La dispersione scolastica è fortemente condizionata dalle caratteristiche socio-economiche della famiglia di origine. Incidenze molto elevate di abbandoni precoci si riscontrano quindi dove il livello d’istruzione e/o quello professionale dei genitori è basso.

Partecipazione degli adulti alla formazione più bassa della media europea
Il capitale umano di un individuo non si forma soltanto attraverso i percorsi educativi formali (scuola, università). L’apprendimento permanente durante tutto l’arco della vita (lifelong learning) assume dunque sempre maggiore rilevanza soprattutto alla luce dei cambiamenti nel mercato del lavoro, della mobilità lavorativa e dell’innovazione tecnologica. La partecipazione ad attività formative durante tutto l’arco della vita favorisce la vita sociale degli individui, una cittadinanza attiva e la coesione sociale.
L’Europa ha posto come target della Strategia Europa2020 l’innalzamento ad almeno il 15% della quota di popolazione tra i 25 e i 64 anni che ha partecipato ad un’attività di istruzione e/o formazione recente (nelle quattro settimane precedenti l’intervista).
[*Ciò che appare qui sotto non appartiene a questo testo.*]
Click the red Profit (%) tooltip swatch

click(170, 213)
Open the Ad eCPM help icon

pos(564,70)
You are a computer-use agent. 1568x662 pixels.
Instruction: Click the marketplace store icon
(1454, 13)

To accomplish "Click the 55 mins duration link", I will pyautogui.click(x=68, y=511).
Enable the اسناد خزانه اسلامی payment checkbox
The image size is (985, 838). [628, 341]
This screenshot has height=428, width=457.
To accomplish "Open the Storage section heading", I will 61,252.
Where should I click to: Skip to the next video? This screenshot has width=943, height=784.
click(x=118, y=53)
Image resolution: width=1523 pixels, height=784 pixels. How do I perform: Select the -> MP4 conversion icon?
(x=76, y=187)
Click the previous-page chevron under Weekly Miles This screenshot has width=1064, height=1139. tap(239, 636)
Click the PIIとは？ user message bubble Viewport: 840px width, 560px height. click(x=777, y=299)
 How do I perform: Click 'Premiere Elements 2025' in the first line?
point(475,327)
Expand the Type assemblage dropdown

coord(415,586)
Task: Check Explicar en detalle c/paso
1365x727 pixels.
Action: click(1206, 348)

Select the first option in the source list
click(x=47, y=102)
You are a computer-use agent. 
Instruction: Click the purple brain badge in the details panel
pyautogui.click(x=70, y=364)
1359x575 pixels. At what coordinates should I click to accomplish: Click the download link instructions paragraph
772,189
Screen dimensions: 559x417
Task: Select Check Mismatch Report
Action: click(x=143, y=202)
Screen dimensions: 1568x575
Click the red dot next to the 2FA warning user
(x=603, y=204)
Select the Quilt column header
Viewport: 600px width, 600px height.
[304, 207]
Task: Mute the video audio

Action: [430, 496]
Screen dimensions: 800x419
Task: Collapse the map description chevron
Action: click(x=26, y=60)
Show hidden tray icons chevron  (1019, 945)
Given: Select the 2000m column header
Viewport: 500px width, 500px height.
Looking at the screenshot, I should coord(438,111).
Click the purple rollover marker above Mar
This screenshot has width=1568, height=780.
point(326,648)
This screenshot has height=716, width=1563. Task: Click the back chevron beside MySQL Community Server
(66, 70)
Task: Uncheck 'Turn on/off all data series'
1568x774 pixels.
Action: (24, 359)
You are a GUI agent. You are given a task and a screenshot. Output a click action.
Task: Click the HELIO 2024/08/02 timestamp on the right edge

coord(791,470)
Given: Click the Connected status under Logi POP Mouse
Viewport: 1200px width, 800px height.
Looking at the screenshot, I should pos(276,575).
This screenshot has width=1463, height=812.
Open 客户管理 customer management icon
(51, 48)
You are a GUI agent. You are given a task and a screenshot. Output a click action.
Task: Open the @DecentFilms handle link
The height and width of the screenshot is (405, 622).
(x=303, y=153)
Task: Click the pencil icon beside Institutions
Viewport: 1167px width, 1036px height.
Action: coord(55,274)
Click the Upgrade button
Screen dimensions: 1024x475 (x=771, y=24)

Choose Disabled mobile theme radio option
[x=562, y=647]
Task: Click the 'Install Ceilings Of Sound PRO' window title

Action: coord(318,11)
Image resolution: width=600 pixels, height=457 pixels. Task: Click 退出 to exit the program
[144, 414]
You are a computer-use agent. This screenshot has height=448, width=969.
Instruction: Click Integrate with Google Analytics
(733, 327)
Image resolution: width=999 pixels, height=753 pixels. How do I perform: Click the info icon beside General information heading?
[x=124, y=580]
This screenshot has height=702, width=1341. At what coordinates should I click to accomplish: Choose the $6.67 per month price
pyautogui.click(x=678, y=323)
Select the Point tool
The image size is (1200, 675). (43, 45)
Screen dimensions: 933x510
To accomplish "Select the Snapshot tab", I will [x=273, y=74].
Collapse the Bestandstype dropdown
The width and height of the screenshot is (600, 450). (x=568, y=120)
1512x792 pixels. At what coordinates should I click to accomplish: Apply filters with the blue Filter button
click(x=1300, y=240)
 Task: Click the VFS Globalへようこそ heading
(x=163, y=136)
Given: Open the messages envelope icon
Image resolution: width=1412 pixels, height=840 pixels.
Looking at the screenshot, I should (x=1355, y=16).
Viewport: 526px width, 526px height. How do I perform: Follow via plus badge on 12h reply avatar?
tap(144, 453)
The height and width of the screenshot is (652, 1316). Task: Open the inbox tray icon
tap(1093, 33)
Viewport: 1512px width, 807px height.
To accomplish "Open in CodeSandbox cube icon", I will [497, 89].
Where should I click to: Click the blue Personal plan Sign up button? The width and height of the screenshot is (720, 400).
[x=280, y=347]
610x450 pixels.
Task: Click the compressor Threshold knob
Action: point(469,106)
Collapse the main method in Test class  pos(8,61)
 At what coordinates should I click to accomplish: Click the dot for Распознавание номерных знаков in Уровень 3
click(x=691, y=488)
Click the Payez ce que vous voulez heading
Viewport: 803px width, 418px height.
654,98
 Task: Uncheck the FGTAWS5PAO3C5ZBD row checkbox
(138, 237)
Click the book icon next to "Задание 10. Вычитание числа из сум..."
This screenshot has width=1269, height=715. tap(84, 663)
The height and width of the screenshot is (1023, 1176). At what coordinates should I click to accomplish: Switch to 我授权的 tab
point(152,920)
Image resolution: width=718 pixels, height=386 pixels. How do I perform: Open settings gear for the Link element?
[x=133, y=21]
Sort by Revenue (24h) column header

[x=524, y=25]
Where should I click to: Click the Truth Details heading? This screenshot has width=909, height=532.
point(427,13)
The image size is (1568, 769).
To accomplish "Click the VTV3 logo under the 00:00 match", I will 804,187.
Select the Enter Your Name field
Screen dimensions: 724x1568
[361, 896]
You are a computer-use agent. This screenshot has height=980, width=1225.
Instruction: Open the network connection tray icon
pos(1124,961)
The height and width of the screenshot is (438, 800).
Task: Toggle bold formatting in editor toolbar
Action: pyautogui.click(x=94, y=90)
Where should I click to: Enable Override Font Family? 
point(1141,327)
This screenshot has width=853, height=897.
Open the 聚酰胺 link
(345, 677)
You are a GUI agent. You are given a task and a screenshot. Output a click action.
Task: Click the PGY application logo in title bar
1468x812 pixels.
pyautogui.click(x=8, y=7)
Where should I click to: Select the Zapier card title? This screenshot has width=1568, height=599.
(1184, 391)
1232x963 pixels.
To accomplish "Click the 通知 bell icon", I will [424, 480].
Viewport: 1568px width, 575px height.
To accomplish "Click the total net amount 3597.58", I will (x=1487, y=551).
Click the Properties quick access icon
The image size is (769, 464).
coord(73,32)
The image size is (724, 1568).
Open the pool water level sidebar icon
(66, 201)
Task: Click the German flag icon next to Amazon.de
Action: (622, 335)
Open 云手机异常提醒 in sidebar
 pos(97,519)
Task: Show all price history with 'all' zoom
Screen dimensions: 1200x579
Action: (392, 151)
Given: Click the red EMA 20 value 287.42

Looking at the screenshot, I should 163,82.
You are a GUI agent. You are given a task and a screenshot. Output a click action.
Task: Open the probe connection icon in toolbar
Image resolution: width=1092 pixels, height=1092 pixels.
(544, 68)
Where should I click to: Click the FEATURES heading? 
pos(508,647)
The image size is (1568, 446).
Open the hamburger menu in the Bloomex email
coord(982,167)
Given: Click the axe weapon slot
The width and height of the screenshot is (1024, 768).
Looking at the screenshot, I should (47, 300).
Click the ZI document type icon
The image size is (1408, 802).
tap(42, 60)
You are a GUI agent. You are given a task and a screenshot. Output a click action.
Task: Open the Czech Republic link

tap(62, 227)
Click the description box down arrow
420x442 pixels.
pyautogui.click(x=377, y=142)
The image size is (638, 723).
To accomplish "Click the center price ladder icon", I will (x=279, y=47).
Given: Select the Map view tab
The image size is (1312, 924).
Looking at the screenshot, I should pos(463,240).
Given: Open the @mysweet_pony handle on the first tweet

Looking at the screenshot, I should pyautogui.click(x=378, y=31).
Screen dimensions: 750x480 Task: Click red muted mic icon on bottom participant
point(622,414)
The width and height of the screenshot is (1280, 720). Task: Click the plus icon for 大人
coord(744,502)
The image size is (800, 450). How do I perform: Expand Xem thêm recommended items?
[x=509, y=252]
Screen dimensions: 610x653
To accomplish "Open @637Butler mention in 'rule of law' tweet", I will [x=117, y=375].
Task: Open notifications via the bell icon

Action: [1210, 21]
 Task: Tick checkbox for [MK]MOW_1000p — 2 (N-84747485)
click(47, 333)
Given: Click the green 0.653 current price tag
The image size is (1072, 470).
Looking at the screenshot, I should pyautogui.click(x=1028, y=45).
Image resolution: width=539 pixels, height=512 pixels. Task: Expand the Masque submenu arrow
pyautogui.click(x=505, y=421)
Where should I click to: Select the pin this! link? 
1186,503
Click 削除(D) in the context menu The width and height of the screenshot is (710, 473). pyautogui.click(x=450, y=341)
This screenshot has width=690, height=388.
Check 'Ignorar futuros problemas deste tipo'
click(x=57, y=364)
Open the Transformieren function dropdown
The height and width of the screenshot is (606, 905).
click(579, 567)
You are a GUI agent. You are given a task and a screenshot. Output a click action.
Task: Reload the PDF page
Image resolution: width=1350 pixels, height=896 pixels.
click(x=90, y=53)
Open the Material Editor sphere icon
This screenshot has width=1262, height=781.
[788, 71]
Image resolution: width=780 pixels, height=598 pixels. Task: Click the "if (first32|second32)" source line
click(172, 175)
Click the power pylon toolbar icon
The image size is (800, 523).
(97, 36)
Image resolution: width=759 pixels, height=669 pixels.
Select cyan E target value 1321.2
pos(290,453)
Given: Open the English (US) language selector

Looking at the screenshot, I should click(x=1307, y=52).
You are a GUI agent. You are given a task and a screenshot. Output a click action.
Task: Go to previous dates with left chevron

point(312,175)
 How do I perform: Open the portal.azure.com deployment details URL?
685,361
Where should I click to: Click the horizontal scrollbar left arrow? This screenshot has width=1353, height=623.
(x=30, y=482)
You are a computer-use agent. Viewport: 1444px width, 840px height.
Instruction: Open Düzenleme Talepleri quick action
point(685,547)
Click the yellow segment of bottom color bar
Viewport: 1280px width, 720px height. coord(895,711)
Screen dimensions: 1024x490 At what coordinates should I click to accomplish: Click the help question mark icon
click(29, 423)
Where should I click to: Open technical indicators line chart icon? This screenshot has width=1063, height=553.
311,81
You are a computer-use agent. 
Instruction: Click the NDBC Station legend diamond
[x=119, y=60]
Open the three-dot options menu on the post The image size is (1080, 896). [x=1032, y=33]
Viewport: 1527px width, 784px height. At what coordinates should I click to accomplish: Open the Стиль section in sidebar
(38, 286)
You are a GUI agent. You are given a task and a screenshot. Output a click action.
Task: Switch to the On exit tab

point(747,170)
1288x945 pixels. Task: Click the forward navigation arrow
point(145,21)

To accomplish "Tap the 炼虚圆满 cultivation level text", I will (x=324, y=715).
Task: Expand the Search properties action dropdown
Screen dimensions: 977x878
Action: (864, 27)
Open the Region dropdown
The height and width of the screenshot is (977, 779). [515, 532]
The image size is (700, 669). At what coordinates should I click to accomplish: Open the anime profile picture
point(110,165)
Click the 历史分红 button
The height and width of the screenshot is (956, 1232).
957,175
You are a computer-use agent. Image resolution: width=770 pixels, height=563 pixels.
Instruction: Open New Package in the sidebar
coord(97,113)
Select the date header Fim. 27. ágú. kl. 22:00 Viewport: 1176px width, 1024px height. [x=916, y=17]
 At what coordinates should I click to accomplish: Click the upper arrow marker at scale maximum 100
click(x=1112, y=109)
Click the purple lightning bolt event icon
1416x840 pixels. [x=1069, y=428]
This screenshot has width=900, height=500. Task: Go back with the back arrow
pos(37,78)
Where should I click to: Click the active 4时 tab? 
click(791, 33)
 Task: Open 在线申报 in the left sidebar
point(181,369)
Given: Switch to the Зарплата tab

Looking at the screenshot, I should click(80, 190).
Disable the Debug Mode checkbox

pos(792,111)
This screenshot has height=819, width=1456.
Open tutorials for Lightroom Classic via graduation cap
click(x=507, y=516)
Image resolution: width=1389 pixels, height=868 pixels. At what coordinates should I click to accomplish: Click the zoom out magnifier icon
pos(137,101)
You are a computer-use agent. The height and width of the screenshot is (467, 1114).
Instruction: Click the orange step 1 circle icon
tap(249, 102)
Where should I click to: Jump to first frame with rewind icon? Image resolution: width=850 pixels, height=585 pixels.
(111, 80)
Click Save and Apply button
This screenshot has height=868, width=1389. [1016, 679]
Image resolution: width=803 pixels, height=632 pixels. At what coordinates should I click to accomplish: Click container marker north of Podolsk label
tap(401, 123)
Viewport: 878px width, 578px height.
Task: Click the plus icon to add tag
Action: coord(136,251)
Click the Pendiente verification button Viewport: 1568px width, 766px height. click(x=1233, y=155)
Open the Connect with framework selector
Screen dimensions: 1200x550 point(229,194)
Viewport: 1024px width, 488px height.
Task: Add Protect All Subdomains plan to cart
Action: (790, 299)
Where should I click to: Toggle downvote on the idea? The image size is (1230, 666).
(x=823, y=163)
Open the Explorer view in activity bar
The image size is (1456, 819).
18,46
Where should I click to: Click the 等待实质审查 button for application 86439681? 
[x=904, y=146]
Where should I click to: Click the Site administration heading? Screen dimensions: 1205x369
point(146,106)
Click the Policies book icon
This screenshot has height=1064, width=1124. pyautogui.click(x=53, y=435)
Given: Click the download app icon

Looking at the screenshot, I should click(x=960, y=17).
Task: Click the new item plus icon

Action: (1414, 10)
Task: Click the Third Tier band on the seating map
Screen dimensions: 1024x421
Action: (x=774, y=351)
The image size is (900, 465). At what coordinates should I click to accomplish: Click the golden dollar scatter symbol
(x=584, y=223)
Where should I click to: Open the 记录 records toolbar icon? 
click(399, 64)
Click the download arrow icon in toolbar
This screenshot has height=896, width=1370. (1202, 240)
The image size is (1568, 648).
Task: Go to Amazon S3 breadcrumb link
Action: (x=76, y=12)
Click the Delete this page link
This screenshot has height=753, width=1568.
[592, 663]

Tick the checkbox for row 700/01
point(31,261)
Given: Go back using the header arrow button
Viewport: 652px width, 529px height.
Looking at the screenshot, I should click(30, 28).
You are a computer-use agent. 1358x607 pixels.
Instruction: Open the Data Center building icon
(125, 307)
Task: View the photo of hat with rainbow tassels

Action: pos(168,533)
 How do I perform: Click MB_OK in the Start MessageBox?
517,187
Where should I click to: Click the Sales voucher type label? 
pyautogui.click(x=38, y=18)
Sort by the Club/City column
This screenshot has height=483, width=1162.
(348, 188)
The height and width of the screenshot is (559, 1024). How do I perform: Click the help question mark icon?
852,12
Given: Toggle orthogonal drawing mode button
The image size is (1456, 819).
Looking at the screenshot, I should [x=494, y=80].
Nel 2020, la partecipazione degli adulti a un’esperienza di apprendimento recente in Italia è inferiore al valore medio dell’Ue27 (7,2% contro 9,2%). Tra i fattori che più influenzano la partecipazione degli adulti alla formazione continua vi è il livello di istruzione posseduto. Nel 2020, l’incidenza del lifelong learning è pari al 16,9% tra chi ha un titolo terziario, si riduce al 7,6% tra i diplomati ed è solo dell’1,4% tra chi ha un basso titolo di studio.
Nel 2020, la partecipazione in Italia al lifelong learning è minima tra i disoccupati e massima tra gli occupati (4,4% verso 7,6%,) mentre nel resto d’Europa è massima tra i disoccupati (10,5% rispetto a 9,5% degli occupati nella Ue27).
Il divario Italia-Europa è dunque massimo proprio per le persone disoccupate in età attiva (25-64 anni), (una delle popolazioni target dell’Agenda europea per le competenze) che devono riallocarsi nel mondo del lavoro e spesso hanno competenze acquisite lontano nel tempo e dunque più obsolete.